From the classical theory of plane curves applied to two-dimensional wave propagation in uniform media, it is known that the wave fronts are involutes of caustics or virtual caustics. (The involute of a curve C is constructed by the unwinding of a taut thread tangent to C.) in the present research, the involute construction is applied to wave fronts radiated into water by surface guided elastic waves (SEW) on scatterers having a uniform circular profile. Examples of SEW include circumferential leaky Rayleigh or Lamb waves on solid or hollow circular cylinders, respectively, with an outer radius = a.
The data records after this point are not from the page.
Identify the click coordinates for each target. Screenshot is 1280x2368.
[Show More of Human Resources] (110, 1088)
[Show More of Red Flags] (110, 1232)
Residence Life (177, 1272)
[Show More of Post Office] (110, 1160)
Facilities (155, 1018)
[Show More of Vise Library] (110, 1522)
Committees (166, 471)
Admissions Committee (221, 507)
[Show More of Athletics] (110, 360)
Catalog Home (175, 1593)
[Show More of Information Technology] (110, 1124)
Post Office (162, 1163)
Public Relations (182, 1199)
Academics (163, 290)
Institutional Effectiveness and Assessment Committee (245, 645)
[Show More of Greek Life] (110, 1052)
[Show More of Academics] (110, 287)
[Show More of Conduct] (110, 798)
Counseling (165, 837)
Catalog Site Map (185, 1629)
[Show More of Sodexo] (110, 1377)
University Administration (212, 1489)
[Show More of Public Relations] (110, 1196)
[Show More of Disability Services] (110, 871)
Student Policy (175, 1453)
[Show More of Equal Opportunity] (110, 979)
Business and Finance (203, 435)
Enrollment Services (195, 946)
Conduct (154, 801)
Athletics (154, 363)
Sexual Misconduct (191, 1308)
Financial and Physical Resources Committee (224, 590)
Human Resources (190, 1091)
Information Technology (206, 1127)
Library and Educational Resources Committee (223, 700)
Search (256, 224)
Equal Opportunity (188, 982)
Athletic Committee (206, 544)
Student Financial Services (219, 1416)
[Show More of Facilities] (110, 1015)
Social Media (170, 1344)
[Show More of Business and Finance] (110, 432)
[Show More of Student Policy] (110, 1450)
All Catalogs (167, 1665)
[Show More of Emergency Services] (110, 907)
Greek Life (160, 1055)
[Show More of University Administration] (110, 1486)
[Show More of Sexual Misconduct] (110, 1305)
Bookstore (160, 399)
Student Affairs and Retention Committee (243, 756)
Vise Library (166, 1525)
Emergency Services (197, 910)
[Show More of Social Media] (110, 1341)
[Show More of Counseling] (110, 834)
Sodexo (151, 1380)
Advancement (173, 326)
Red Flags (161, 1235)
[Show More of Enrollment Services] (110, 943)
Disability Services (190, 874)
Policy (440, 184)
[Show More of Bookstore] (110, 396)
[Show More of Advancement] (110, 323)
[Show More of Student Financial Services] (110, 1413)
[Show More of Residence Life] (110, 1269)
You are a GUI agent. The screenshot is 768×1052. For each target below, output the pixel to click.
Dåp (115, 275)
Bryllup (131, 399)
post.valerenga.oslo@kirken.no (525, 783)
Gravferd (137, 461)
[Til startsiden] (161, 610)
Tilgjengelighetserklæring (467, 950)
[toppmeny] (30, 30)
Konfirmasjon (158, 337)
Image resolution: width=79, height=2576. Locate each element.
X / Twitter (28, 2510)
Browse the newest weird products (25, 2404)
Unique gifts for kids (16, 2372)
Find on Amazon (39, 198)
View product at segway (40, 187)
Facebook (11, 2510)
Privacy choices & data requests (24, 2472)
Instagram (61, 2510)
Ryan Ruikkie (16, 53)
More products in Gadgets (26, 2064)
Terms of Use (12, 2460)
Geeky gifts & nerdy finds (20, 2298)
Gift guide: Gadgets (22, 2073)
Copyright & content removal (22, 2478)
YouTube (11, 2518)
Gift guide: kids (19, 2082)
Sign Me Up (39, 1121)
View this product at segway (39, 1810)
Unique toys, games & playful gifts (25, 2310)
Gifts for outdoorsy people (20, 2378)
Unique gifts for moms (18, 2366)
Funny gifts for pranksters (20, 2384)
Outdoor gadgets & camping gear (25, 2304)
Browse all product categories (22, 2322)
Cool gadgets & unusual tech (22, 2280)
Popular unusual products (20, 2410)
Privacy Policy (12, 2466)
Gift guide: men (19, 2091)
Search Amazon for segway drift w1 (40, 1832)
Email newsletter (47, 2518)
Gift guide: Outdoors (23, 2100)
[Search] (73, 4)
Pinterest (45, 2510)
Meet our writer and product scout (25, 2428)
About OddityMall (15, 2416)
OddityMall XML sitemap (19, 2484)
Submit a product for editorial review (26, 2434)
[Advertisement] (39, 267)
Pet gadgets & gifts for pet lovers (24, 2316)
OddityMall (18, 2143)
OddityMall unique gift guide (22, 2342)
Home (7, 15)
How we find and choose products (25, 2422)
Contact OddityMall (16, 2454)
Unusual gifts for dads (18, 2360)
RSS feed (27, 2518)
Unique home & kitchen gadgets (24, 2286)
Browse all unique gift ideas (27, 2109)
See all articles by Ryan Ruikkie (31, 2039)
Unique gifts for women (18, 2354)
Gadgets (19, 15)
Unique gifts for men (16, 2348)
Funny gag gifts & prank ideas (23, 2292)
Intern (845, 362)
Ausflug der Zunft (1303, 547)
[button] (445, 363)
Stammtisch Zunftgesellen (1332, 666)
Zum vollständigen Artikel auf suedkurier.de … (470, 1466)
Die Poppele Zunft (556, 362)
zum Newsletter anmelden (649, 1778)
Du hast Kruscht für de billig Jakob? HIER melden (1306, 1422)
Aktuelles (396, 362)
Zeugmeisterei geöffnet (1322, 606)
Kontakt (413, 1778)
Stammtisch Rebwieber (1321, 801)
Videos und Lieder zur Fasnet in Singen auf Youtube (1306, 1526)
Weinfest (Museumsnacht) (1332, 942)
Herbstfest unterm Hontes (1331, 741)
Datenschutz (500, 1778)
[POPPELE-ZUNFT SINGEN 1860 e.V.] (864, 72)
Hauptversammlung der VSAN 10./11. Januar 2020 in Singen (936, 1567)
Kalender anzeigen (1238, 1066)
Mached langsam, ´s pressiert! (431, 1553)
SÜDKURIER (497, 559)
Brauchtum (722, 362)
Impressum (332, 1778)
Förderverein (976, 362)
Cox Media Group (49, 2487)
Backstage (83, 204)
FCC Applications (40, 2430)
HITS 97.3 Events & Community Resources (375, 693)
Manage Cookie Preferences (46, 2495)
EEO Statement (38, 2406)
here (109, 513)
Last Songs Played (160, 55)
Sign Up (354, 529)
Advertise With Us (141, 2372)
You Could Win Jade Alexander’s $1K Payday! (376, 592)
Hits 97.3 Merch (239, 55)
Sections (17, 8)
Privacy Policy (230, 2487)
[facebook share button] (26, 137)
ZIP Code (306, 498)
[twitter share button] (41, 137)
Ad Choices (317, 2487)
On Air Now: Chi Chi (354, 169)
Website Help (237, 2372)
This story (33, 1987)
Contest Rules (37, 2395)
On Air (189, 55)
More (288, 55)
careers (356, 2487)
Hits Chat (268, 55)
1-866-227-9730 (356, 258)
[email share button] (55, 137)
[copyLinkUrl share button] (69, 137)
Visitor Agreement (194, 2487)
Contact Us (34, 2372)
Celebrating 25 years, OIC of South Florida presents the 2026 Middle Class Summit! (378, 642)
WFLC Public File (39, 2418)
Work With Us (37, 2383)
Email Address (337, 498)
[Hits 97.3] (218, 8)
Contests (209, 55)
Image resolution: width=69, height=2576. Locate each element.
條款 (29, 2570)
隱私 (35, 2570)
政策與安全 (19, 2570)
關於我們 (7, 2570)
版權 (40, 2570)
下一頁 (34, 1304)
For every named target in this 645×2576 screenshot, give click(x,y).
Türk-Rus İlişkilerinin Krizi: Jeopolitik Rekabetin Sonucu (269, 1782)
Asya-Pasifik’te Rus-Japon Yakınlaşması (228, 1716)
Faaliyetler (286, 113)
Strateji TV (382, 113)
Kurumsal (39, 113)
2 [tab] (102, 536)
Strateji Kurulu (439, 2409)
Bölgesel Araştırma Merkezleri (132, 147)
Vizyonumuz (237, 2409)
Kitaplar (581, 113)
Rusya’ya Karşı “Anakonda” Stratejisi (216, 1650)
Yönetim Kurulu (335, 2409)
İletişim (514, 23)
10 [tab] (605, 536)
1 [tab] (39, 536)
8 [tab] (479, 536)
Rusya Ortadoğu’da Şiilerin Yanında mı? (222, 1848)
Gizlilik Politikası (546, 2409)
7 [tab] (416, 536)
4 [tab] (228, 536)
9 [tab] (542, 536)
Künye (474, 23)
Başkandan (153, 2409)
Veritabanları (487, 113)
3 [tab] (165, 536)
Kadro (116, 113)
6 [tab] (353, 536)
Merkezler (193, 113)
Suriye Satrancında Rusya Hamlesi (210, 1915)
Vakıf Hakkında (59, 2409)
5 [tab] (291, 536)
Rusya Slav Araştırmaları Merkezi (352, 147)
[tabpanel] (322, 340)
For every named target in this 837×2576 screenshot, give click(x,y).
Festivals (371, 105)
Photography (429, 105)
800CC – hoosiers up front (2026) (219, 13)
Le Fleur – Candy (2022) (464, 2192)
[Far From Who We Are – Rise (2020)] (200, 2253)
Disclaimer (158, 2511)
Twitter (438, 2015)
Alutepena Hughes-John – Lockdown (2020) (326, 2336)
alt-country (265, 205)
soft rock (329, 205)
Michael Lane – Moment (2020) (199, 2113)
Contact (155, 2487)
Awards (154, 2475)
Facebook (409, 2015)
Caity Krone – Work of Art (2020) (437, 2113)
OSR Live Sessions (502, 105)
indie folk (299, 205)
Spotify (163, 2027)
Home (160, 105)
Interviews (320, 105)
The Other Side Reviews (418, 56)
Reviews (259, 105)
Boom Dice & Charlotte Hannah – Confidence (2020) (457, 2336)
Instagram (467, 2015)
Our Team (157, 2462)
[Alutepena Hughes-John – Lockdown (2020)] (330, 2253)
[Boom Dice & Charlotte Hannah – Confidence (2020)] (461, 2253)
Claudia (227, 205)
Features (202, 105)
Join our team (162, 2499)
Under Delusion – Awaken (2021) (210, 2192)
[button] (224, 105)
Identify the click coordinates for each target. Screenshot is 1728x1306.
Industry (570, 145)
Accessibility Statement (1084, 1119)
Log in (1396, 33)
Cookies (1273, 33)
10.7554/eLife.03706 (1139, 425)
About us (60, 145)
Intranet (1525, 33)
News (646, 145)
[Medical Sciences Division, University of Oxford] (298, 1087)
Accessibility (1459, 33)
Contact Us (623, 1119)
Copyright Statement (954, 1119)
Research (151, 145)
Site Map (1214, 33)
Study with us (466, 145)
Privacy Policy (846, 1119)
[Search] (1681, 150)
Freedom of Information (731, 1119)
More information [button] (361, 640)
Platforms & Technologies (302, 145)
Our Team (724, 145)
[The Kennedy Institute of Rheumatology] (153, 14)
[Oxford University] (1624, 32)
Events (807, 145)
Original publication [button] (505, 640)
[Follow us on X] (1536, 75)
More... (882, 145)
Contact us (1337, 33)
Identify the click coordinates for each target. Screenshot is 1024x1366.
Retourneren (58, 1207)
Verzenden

The outgoing wave appears to radiate from a virtual caustic that is a circle of radius sl = ac/cl, where cl is the phase velocity along the surface of the SEW and c is the sound speed in water. Consequently, the radiated wave fronts are the portion with r > a of the involute of a circle of radius sl. When the SEW are only weakly dispersive, radiated bursts imaged by schlieren photograph [W. G. Neubauer, J. Acoust. Soc. Am. 45, 1134–1144 (1969)] approximate the location of wave fronts. In the present research such images are found to be involutes of circles of radius sl. Applications to scattering from spherical shells and to the localization principle were also investigated. [Work supported by ONR.]